The second clue came a few hours after the video was posted online. Apparently fed up with people thinking she had made the video — which was rapidly going viral — Sia sent a rather stern-sounding tweet.
"Fire meet gasoline is not an official music video, nor is it my new single," she wrote. "It's a lingerie commercial to which I licensed a song." Likewise, her publicist began contacting reporters who had written about the video, informing them "Sia was not involved in the shooting of the video."
Not that anyone seems to mind. As of Monday, the video had 10 million views on YouTube, with overwhelmingly favorable ratings. By all indications, the undercover undies commercial is a monster hit.
The sleight of hand was the work of Australian agency Cummins and Partners, which was hired to launch Klum’s lingerie brand around the world "with a challenging budget," said founder Sean Cummins.
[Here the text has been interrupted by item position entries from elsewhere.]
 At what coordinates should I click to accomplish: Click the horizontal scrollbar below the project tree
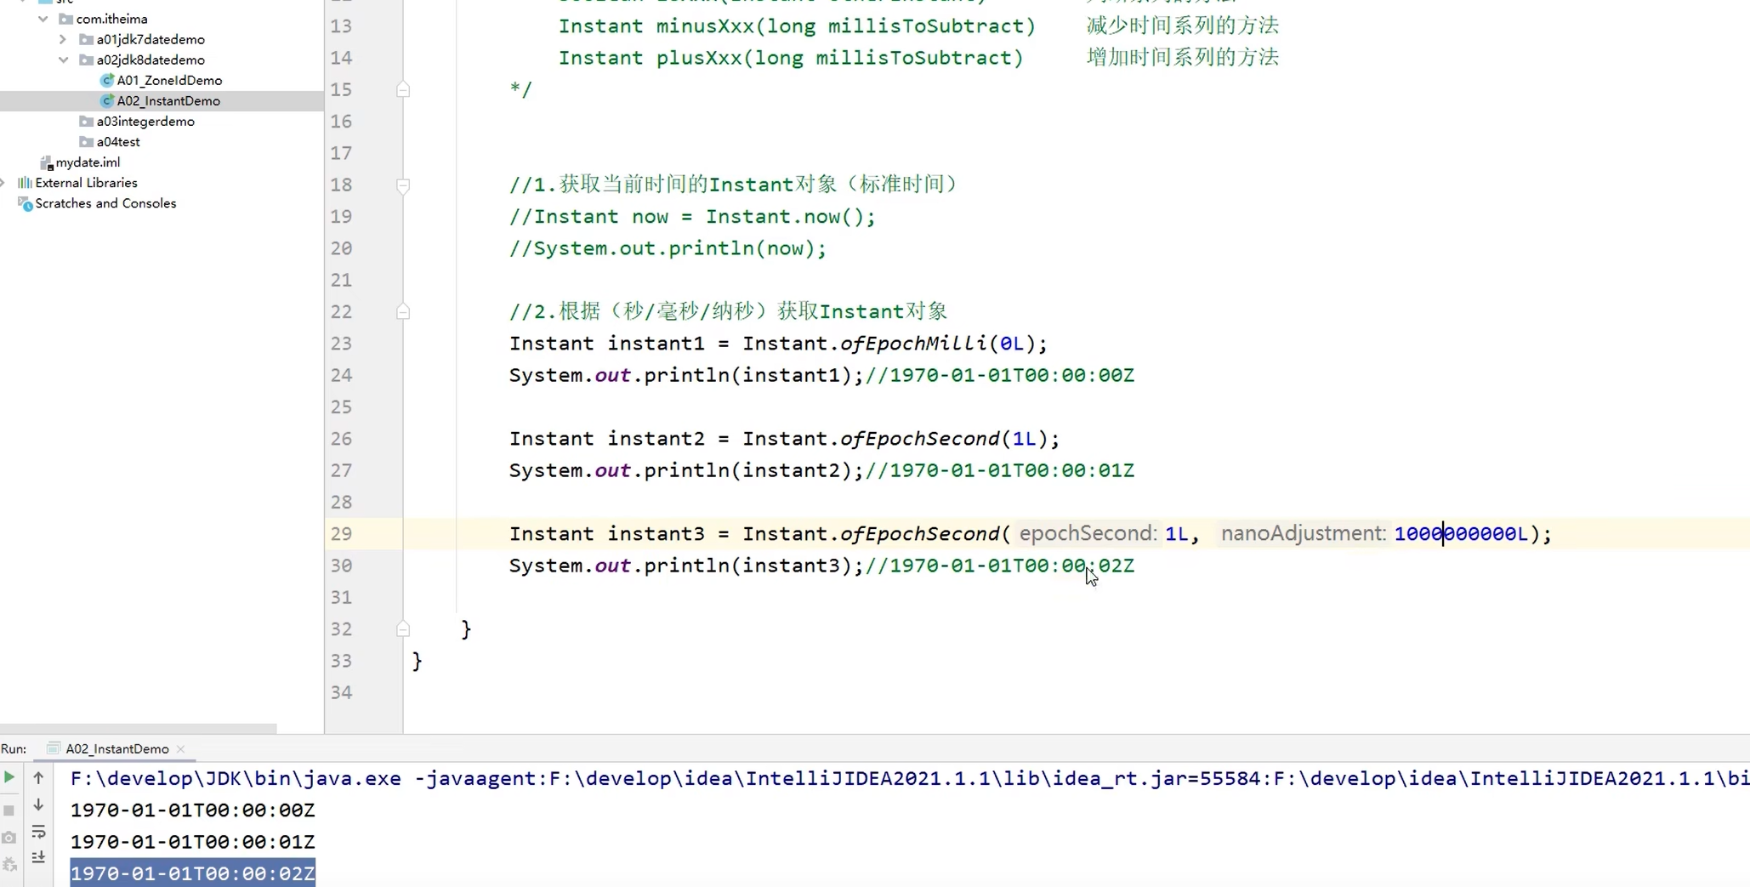(x=136, y=729)
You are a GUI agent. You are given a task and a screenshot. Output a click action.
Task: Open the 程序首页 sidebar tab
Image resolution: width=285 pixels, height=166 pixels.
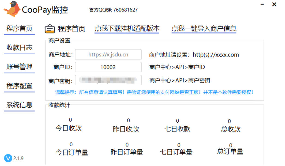coord(19,28)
"We asked ourselves, what gets watched online? Music videos," he said. "And who’s the most compelling singer at the moment? Sia."
"At the mere utterance of the name, we had a realization: Sia doesn’t like appearing in her own videos," he said.
Klum’s team approached Sia about using her song for the promotion. Given the artist’s blessing, Cummins set about making the closest thing to a legitimate music video it could. The agency hired "Game of Thrones" actor Pedro Pascal to star alongside a scantily clad Klum, and Francesco Carozzini, who has directed videos for Beyonce, Nicki Minaj and Lenny Kravitz, was brought in to direct.
"We let them run off and do what all the parties do best," Cummins said. "Let the music video people do the music video." The agency’s only creative directive was to keep the branding subtle.
The commercial was published to the Vevo platform on April 23 and immediately caught fire online. Given Sia’s habit of obscuring her face in music videos, the artist’s apparent absence from her new one didn’t strike fans as particularly suspicious. Only the lingering shot of the lingerie label was there to raise eyebrows.
At a time when brands are experimenting with branded content to find the proper balance between entertainment and advertising, the video raises important questions of tone and restraint. Can an ad that’s so easily mistaken for a music video, in which most viewers don’t even notice the branding, be considered too subtle? Cummins, for his part, doesn’t think so.
"Heidi Klum is the brand, so I think that’s where you can afford to be restrained," said Cummins. "I don’t think it’s subtle at all."